**Raw data**.
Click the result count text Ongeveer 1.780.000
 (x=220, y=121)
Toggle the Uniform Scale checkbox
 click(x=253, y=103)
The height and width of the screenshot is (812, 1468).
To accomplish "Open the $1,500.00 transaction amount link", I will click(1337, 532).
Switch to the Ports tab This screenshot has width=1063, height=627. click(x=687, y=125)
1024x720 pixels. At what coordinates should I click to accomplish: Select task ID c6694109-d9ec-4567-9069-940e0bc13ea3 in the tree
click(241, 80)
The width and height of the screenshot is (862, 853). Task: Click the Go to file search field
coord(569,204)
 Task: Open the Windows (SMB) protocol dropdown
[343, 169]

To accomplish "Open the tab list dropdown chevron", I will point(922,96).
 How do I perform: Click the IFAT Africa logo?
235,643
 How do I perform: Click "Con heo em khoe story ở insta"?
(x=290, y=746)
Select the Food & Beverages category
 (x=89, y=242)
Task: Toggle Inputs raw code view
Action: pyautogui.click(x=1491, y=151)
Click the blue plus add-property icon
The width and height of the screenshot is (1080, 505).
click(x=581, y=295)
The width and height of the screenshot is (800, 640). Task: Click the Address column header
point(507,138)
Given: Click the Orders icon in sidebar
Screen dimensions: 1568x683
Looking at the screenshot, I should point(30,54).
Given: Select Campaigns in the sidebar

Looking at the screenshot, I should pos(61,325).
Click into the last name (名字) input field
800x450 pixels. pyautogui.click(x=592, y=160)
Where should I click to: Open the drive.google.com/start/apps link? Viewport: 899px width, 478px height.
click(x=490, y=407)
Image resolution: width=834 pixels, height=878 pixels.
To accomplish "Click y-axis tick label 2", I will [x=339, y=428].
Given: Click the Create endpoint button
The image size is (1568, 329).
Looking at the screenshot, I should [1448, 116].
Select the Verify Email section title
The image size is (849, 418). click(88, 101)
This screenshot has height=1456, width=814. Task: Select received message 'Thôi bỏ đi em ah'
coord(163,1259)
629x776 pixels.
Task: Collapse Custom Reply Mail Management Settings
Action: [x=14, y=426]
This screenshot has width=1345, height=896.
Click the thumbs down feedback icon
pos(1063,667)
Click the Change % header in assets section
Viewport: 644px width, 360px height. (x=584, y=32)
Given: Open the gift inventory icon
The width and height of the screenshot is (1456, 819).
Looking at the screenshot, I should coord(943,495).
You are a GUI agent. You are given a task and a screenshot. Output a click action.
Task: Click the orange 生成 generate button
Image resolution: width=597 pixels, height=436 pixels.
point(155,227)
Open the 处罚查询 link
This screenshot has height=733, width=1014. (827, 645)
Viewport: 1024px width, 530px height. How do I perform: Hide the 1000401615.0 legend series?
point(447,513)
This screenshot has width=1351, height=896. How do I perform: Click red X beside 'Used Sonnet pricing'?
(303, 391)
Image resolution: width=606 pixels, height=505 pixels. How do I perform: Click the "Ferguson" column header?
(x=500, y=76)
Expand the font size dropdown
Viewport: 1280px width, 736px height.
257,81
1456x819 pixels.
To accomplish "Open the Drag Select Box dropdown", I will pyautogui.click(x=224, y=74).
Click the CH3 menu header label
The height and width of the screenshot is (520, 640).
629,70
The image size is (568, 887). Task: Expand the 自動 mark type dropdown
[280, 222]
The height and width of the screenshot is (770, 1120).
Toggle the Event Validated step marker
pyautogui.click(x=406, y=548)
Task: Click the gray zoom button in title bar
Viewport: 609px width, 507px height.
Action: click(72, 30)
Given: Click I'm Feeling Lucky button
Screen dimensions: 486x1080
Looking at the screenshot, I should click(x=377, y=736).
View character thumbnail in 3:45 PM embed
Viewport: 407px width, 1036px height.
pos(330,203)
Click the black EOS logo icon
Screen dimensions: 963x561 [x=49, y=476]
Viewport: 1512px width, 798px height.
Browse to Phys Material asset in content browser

**Work instructions**. Format every line above as a Markdown table with the columns Row and Line. Put a running row number in Row and the line itself in Line, and skip any blank lines.

**Reply**.
| Row | Line |
|---|---|
| 1 | Click the result count text Ongeveer 1.780.000 |
| 2 |  (x=220, y=121) |
| 3 | Toggle the Uniform Scale checkbox |
| 4 |  click(x=253, y=103) |
| 5 | The height and width of the screenshot is (812, 1468). |
| 6 | To accomplish "Open the $1,500.00 transaction amount link", I will click(1337, 532). |
| 7 | Switch to the Ports tab This screenshot has width=1063, height=627. click(x=687, y=125) |
| 8 | 1024x720 pixels. At what coordinates should I click to accomplish: Select task ID c6694109-d9ec-4567-9069-940e0bc13ea3 in the tree |
| 9 | click(241, 80) |
| 10 | The width and height of the screenshot is (862, 853). Task: Click the Go to file search field |
| 11 | coord(569,204) |
| 12 |  Task: Open the Windows (SMB) protocol dropdown |
| 13 | [343, 169] |
| 14 | To accomplish "Open the tab list dropdown chevron", I will point(922,96). |
| 15 |  How do I perform: Click the IFAT Africa logo? |
| 16 | 235,643 |
| 17 |  How do I perform: Click "Con heo em khoe story ở insta"? |
| 18 | (x=290, y=746) |
| 19 | Select the Food & Beverages category |
| 20 |  (x=89, y=242) |
| 21 | Task: Toggle Inputs raw code view |
| 22 | Action: pyautogui.click(x=1491, y=151) |
| 23 | Click the blue plus add-property icon |
| 24 | The width and height of the screenshot is (1080, 505). |
| 25 | click(x=581, y=295) |
| 26 | The width and height of the screenshot is (800, 640). Task: Click the Address column header |
| 27 | point(507,138) |
| 28 | Given: Click the Orders icon in sidebar |
| 29 | Screen dimensions: 1568x683 |
| 30 | Looking at the screenshot, I should point(30,54). |
| 31 | Given: Select Campaigns in the sidebar |
| 32 | Looking at the screenshot, I should pos(61,325). |
| 33 | Click into the last name (名字) input field |
| 34 | 800x450 pixels. pyautogui.click(x=592, y=160) |
| 35 | Where should I click to: Open the drive.google.com/start/apps link? Viewport: 899px width, 478px height. |
| 36 | click(x=490, y=407) |
| 37 | Image resolution: width=834 pixels, height=878 pixels. |
| 38 | To accomplish "Click y-axis tick label 2", I will [x=339, y=428]. |
| 39 | Given: Click the Create endpoint button |
| 40 | The image size is (1568, 329). |
| 41 | Looking at the screenshot, I should [1448, 116]. |
| 42 | Select the Verify Email section title |
| 43 | The image size is (849, 418). click(88, 101) |
| 44 | This screenshot has height=1456, width=814. Task: Select received message 'Thôi bỏ đi em ah' |
| 45 | coord(163,1259) |
| 46 | 629x776 pixels. |
| 47 | Task: Collapse Custom Reply Mail Management Settings |
| 48 | Action: [x=14, y=426] |
| 49 | This screenshot has width=1345, height=896. |
| 50 | Click the thumbs down feedback icon |
| 51 | pos(1063,667) |
| 52 | Click the Change % header in assets section |
| 53 | Viewport: 644px width, 360px height. (x=584, y=32) |
| 54 | Given: Open the gift inventory icon |
| 55 | The width and height of the screenshot is (1456, 819). |
| 56 | Looking at the screenshot, I should coord(943,495). |
| 57 | You are a GUI agent. You are given a task and a screenshot. Output a click action. |
| 58 | Task: Click the orange 生成 generate button |
| 59 | Image resolution: width=597 pixels, height=436 pixels. |
| 60 | point(155,227) |
| 61 | Open the 处罚查询 link |
| 62 | This screenshot has height=733, width=1014. (827, 645) |
| 63 | Viewport: 1024px width, 530px height. How do I perform: Hide the 1000401615.0 legend series? |
| 64 | point(447,513) |
| 65 | This screenshot has width=1351, height=896. How do I perform: Click red X beside 'Used Sonnet pricing'? |
| 66 | (303, 391) |
| 67 | Image resolution: width=606 pixels, height=505 pixels. How do I perform: Click the "Ferguson" column header? |
| 68 | (x=500, y=76) |
| 69 | Expand the font size dropdown |
| 70 | Viewport: 1280px width, 736px height. |
| 71 | 257,81 |
| 72 | 1456x819 pixels. |
| 73 | To accomplish "Open the Drag Select Box dropdown", I will pyautogui.click(x=224, y=74). |
| 74 | Click the CH3 menu header label |
| 75 | The height and width of the screenshot is (520, 640). |
| 76 | 629,70 |
| 77 | The image size is (568, 887). Task: Expand the 自動 mark type dropdown |
| 78 | [280, 222] |
| 79 | The height and width of the screenshot is (770, 1120). |
| 80 | Toggle the Event Validated step marker |
| 81 | pyautogui.click(x=406, y=548) |
| 82 | Task: Click the gray zoom button in title bar |
| 83 | Viewport: 609px width, 507px height. |
| 84 | Action: click(72, 30) |
| 85 | Given: Click I'm Feeling Lucky button |
| 86 | Screen dimensions: 486x1080 |
| 87 | Looking at the screenshot, I should click(x=377, y=736). |
| 88 | View character thumbnail in 3:45 PM embed |
| 89 | Viewport: 407px width, 1036px height. |
| 90 | pos(330,203) |
| 91 | Click the black EOS logo icon |
| 92 | Screen dimensions: 963x561 [x=49, y=476] |
| 93 | Viewport: 1512px width, 798px height. |
| 94 | Browse to Phys Material asset in content browser |